On Mon, 9 Apr 2007, Bruce Momjian wrote:

> The big question is who is going to care about the milliseconds delay
> and is using a configuration that is going to benefit from commit_delay.

I care. WAL writes are a major bottleneck when many clients are
committing near the same time. Both times I've played with the
commit_delay settings I found it improved the peak throughput under load
at an acceptable low cost in latency. I'll try to present some numbers on
that when I get time, before you make me cry by taking it away.

An alternate mechanism that tells the client the commit is done when it
hasn't hit disk is of no use for the applications I work with, so I
haven't even been paying attention to no-commit-wait.

--
* Greg Smith gsmith(at)gregsmith(dot)com http://www.gregsmith.com Baltimore, MD


From: Tom Lane <tgl(at)sss(dot)pgh(dot)pa(dot)us>
To: Greg Smith <gsmith(at)gregsmith(dot)com>
Cc: PostgreSQL-development <pgsql-hackers(at)postgresql(dot)org>
Subject: Re: Group Commit
Date: 2007-04-10 03:28:59
Message-ID: 16975.1176175739@sss.pgh.pa.us
Views: Raw Message | Whole Thread | Download mbox | Resend email
Lists: pgsql-hackers

Greg Smith <gsmith(at)gregsmith(dot)com> writes:
> An alternate mechanism that tells the client the commit is done when it
> hasn't hit disk is of no use for the applications I work with, so I
> haven't even been paying attention to no-commit-wait.

Agreed, if you need "committed" to mean "committed" then no-wait isn't
going to float your boat. But the point I was making is that the
infrastructure Simon proposes (ie, a separate wal-writer process)
might be useful for this case too, with a lot less extra code than
Heikki is thinking about. Now maybe that won't work, but we should
certainly not consider these as entirely-independent patches.

regards, tom lane


From: Tatsuo Ishii <ishii(at)postgresql(dot)org>
To: gsmith(at)gregsmith(dot)com
Cc: pgsql-hackers(at)postgresql(dot)org
Subject: Re: Group Commit
Date: 2007-04-10 04:50:35
Message-ID: 20070410.135035.35524819.t-ishii@sraoss.co.jp
Views: Raw Message | Whole Thread | Download mbox | Resend email
Lists: pgsql-hackers

> On Mon, 9 Apr 2007, Bruce Momjian wrote:
>
> > The big question is who is going to care about the milliseconds delay
> > and is using a configuration that is going to benefit from commit_delay.
>
> I care. WAL writes are a major bottleneck when many clients are
> committing near the same time. Both times I've played with the
> commit_delay settings I found it improved the peak throughput under load
> at an acceptable low cost in latency. I'll try to present some numbers on
> that when I get time, before you make me cry by taking it away.

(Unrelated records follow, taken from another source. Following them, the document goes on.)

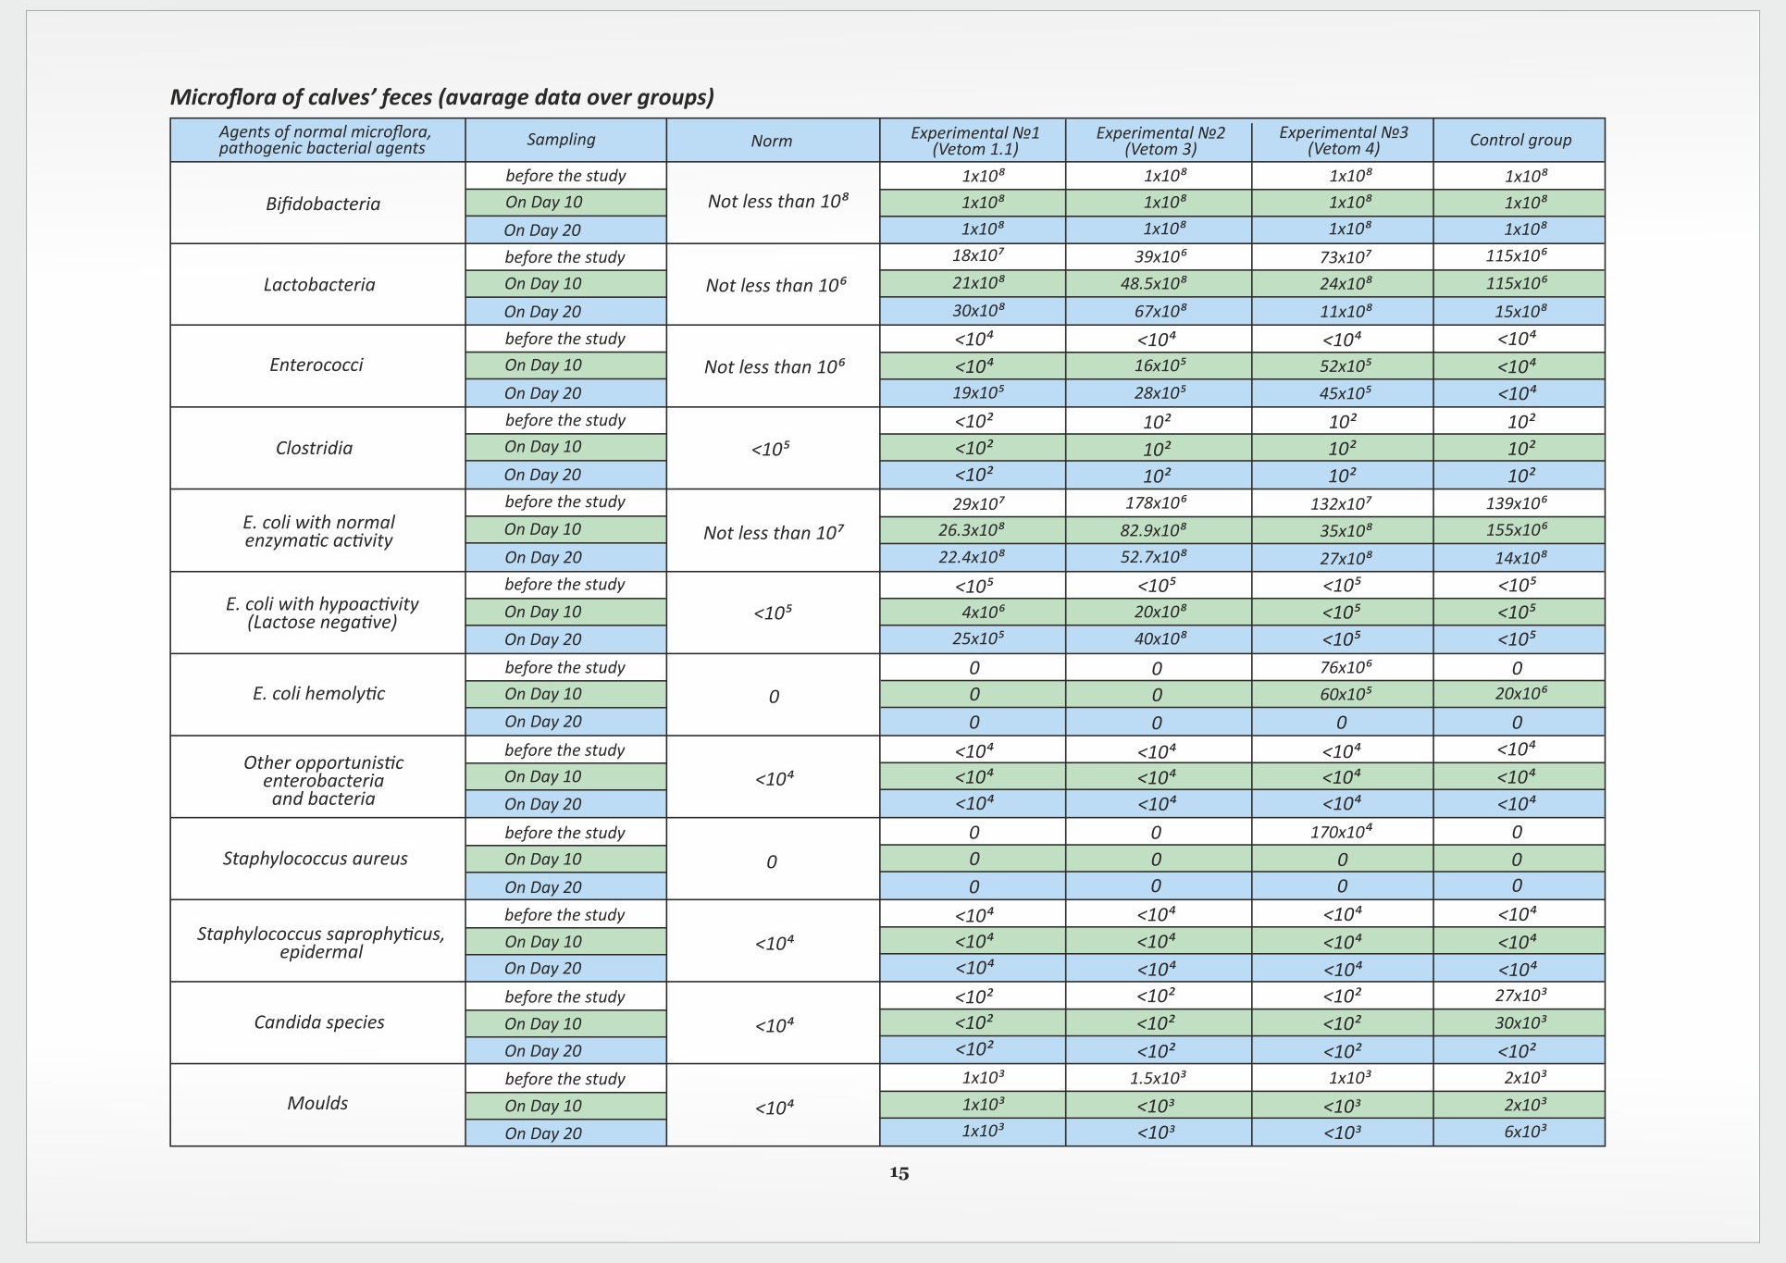The image size is (1786, 1263).
Task: Click the E. coli hemolytic label
Action: pyautogui.click(x=319, y=694)
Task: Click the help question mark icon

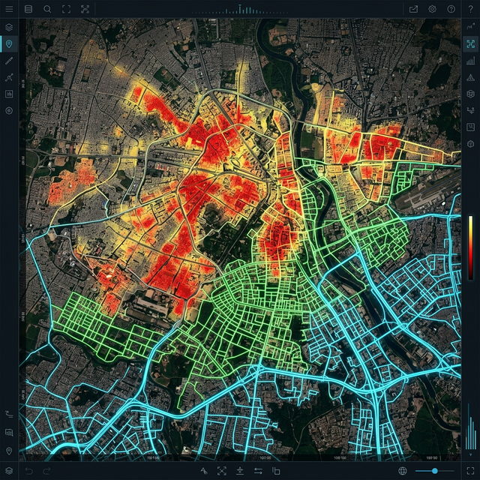Action: tap(452, 9)
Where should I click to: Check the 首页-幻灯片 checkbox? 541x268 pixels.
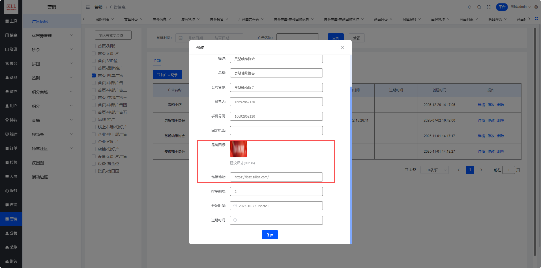(94, 53)
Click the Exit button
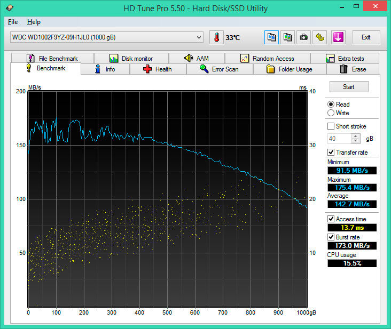The image size is (391, 329). (366, 37)
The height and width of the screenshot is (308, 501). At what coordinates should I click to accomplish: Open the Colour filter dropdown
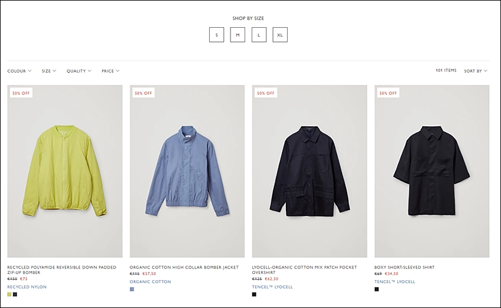[19, 71]
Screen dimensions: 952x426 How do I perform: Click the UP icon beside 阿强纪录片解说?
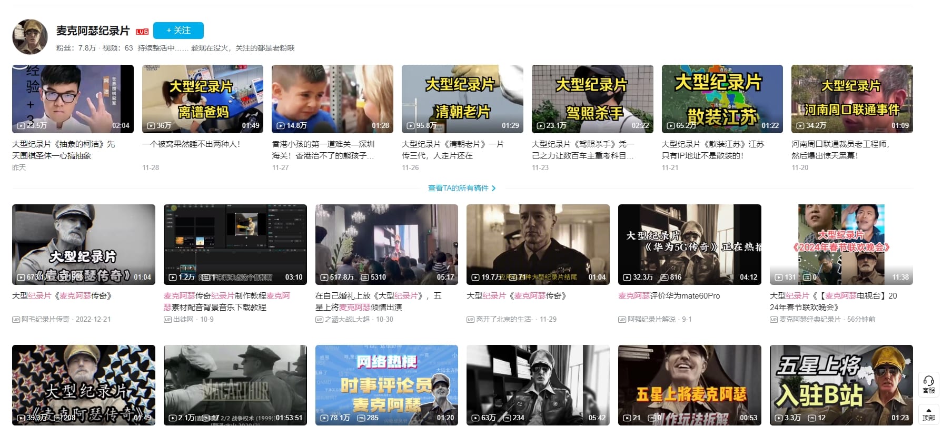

Totally agreed here. I experienced throughput improvement by using
commit_delay too.

> An alternate mechanism that tells the client the commit is done when it
> hasn't hit disk is of no use for the applications I work with, so I
> haven't even been paying attention to no-commit-wait.

Agreed too.
--
Tatsuo Ishii
SRA OSS, Inc. Japan


From: "Zeugswetter Andreas ADI SD" <ZeugswetterA(at)spardat(dot)at>
To: "Bruce Momjian" <bruce(at)momjian(dot)us>, "Tom Lane" <tgl(at)sss(dot)pgh(dot)pa(dot)us>
Cc: "Heikki Linnakangas" <heikki(at)enterprisedb(dot)com>, "PostgreSQL-development" <pgsql-hackers(at)postgresql(dot)org>
Subject: Re: Group Commit
Date: 2007-04-10 10:01:21
Message-ID: E1539E0ED7043848906A8FF995BDA57901E7B9FB@m0143.s-mxs.net
Views: Raw Message | Whole Thread | Download mbox | Resend email
Lists: pgsql-hackers


> > > I've been working on the patch to enhance our group commit
behavior.
> > > The patch is a dirty hack at the moment, but I'm settled on the
> > > algorithm I'm going to use and I know the issues involved.
> >
> > One question that just came to mind is whether Simon's
no-commit-wait
> > patch doesn't fundamentally alter the context of discussion for
this.
> > Aside from the prospect that people won't really care about group
> > commit if they can just use the periodic-WAL-sync approach, ISTM
that
> > one way to get group commit is to just make everybody wait for the
> > dedicated WAL writer to write their commit record.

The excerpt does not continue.